What this task involves: Reproduce each of the following entries verbatim, leaving out the pictures.

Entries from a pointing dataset
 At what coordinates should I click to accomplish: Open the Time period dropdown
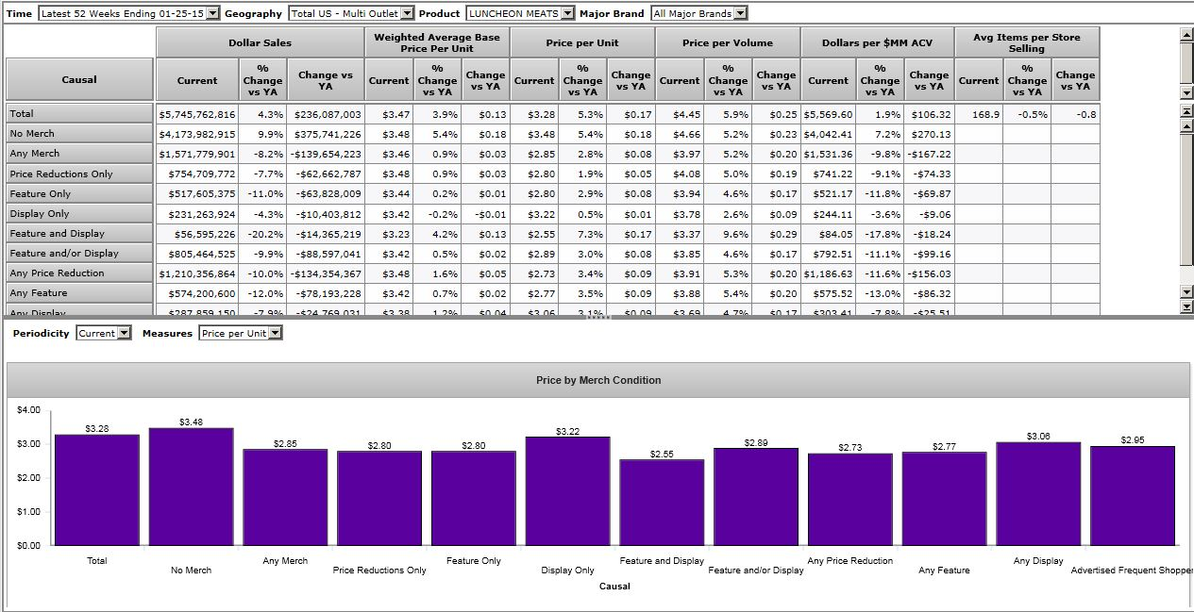click(x=129, y=13)
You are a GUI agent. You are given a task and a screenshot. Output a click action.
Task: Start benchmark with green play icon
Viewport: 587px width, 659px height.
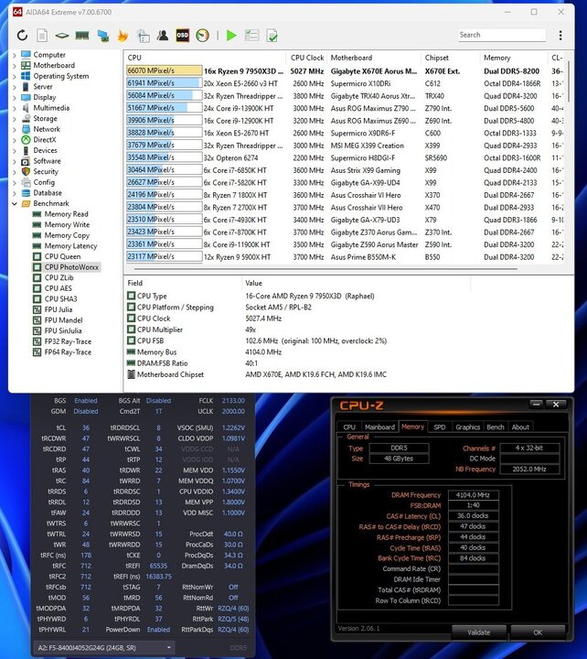tap(231, 36)
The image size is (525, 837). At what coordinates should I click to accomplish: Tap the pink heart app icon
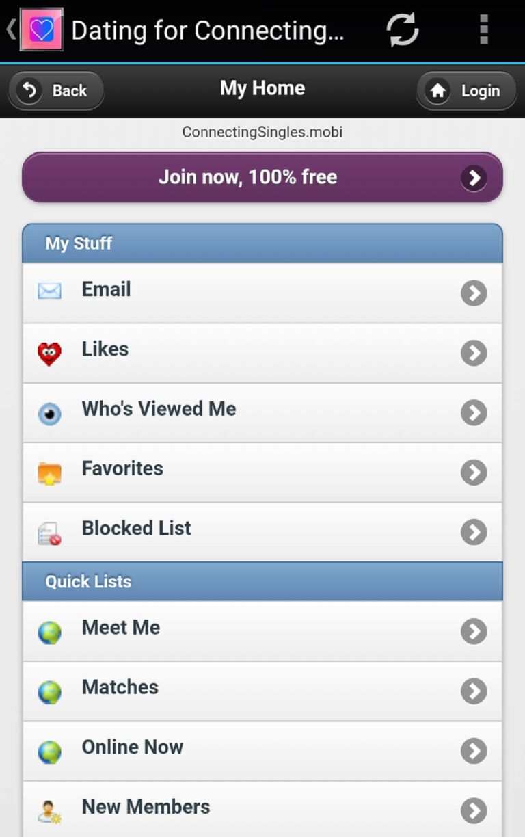click(x=42, y=30)
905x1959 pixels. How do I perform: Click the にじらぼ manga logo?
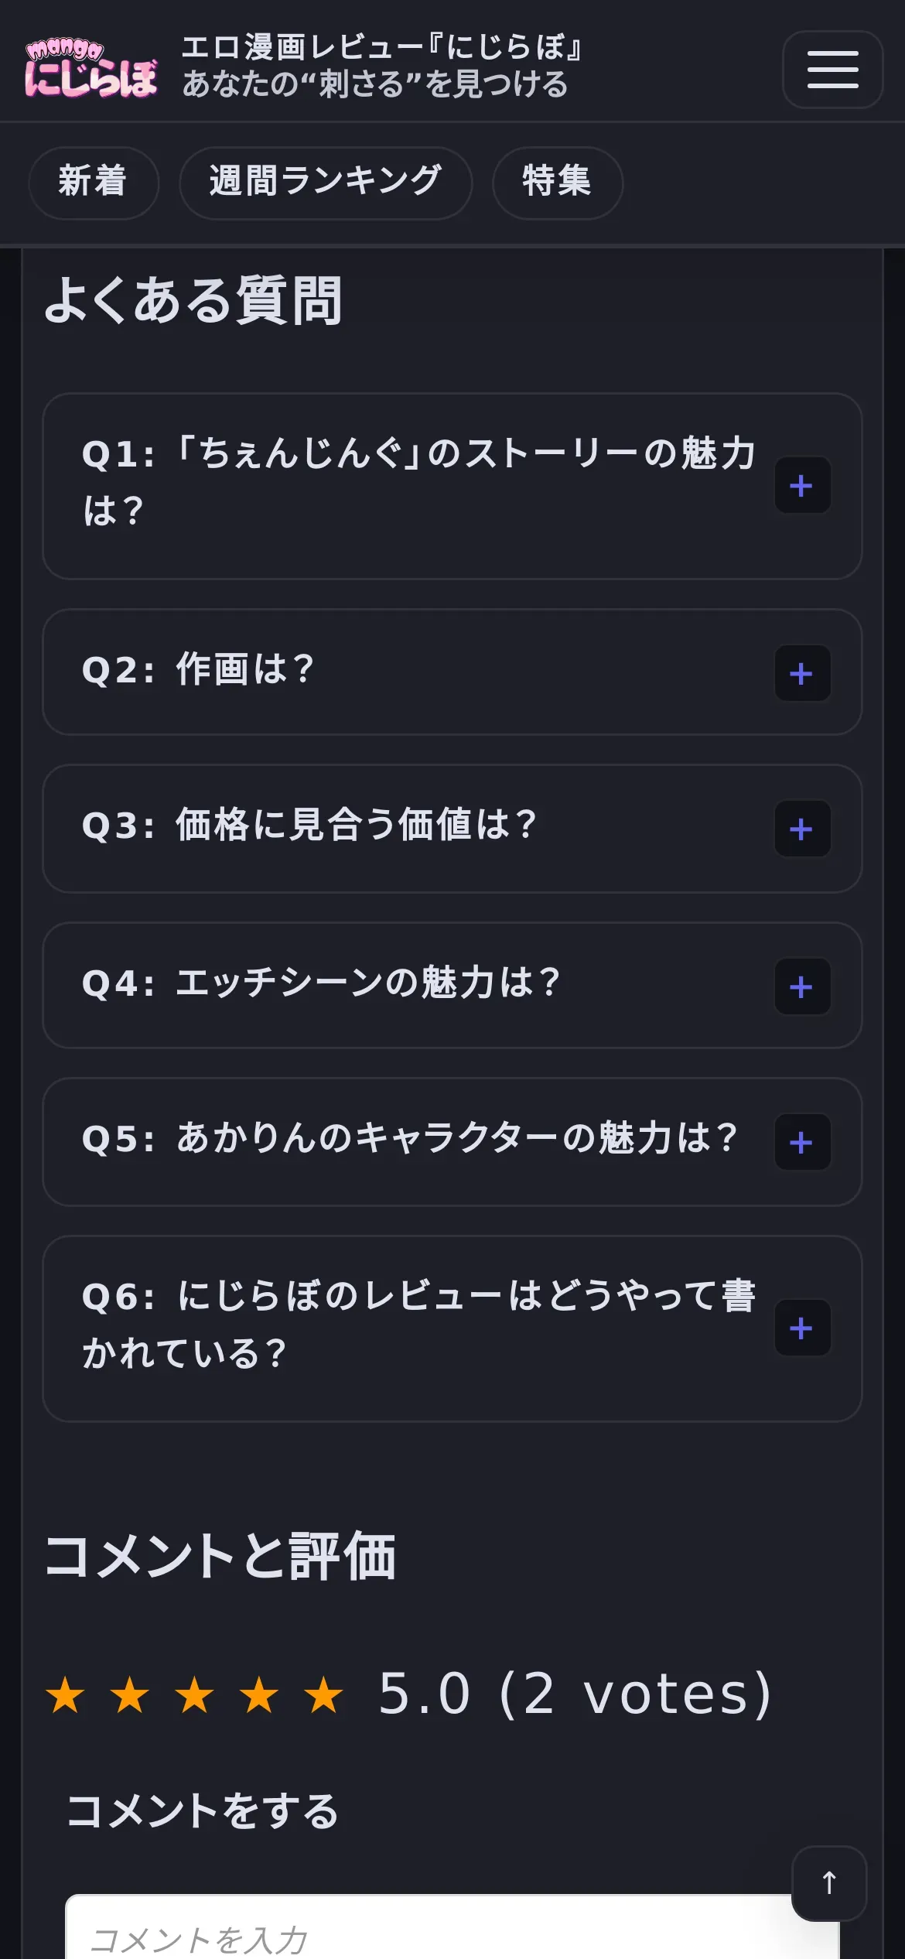point(91,70)
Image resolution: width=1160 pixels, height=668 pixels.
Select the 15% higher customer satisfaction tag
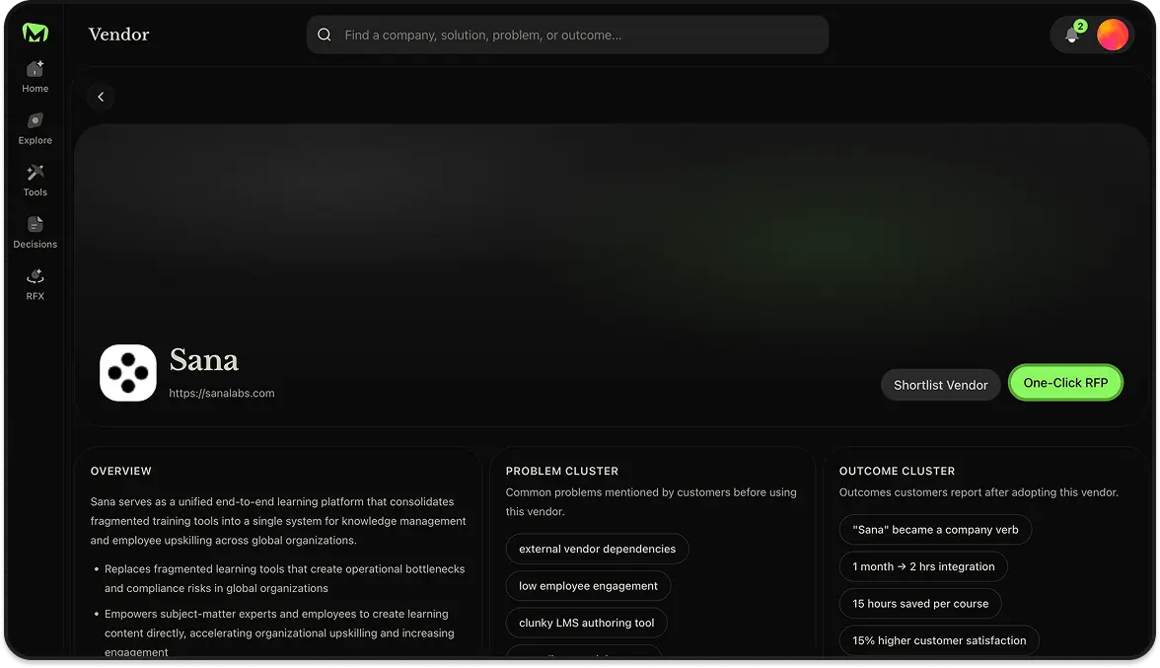pyautogui.click(x=938, y=640)
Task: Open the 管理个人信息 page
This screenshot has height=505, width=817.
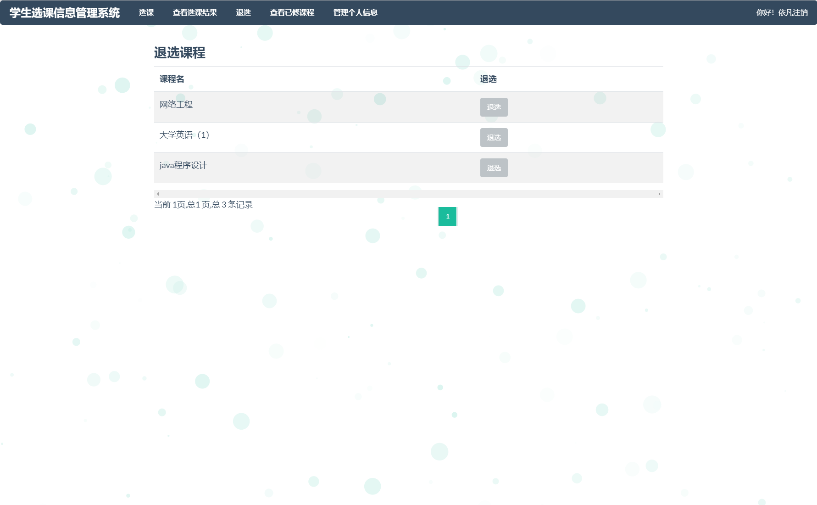Action: pos(355,12)
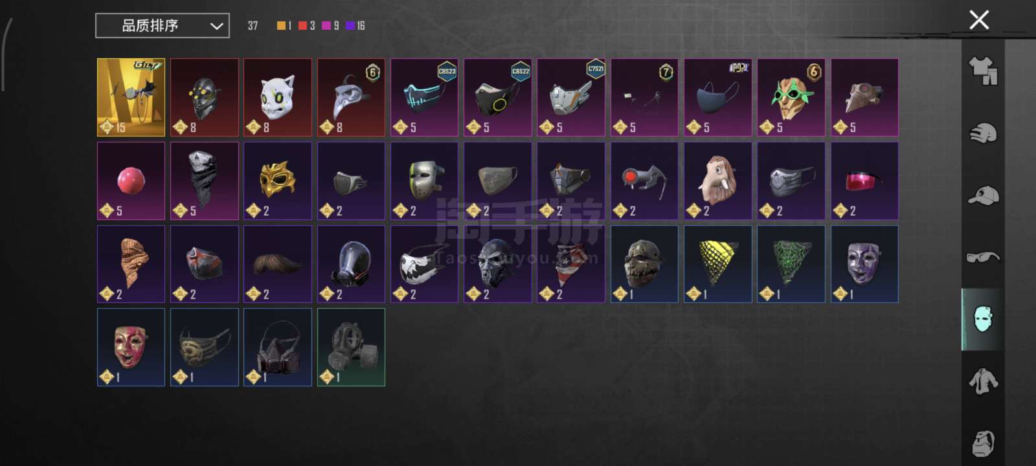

Expected answer:
 At what coordinates should I click to accomplish: Open the Time period dropdown
click(x=129, y=13)
You are a GUI agent. You are given a task and a screenshot. Output a click action.
Task: Start benchmark with green play icon
Viewport: 587px width, 659px height.
tap(231, 36)
The image size is (525, 837). At what coordinates should I click to accomplish: Tap the pink heart app icon
click(x=42, y=30)
905x1959 pixels. How do I perform: Click the にじらぼ manga logo?
point(91,70)
Image resolution: width=1160 pixels, height=668 pixels.
Select the 15% higher customer satisfaction tag
pyautogui.click(x=938, y=640)
Task: Open the 管理个人信息 page
This screenshot has height=505, width=817.
Action: pos(355,12)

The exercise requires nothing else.